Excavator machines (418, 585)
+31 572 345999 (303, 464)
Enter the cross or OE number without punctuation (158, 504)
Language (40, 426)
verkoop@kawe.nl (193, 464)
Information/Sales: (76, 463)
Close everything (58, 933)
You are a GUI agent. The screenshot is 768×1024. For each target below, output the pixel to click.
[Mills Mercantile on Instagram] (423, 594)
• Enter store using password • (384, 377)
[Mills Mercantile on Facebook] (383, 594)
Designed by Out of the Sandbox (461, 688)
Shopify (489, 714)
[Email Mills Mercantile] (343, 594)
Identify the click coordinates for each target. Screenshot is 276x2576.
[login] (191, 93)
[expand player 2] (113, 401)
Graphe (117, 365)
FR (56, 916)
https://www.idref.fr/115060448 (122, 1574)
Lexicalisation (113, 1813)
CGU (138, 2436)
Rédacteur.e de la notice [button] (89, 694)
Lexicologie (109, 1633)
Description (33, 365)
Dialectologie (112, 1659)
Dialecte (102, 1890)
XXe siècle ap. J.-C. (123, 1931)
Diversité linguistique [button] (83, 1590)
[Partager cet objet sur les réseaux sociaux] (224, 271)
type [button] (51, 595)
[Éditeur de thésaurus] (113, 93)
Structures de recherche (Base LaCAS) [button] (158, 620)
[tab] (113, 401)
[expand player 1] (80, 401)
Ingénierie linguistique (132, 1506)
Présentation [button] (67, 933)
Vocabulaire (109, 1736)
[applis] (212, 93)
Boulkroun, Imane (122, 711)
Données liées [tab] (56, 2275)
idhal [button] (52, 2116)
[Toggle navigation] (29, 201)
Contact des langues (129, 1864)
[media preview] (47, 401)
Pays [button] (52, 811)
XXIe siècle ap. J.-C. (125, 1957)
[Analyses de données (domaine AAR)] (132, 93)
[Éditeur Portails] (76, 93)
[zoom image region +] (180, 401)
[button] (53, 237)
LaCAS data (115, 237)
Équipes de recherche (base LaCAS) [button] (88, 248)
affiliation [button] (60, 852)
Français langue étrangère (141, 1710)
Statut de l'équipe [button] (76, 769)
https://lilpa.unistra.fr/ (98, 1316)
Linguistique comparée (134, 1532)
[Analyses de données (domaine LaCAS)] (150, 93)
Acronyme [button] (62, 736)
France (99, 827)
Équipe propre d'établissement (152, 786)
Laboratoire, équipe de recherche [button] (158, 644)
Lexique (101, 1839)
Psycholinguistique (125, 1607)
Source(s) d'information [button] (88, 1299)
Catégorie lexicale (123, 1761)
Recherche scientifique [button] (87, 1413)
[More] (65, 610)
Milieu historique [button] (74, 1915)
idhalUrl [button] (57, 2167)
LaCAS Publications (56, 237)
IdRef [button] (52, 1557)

· · · ·

## The task
List every line above containing the word "Mills".

## Expected output
[Mills Mercantile on Instagram] (423, 594)
[Mills Mercantile on Facebook] (383, 594)
[Email Mills Mercantile] (343, 594)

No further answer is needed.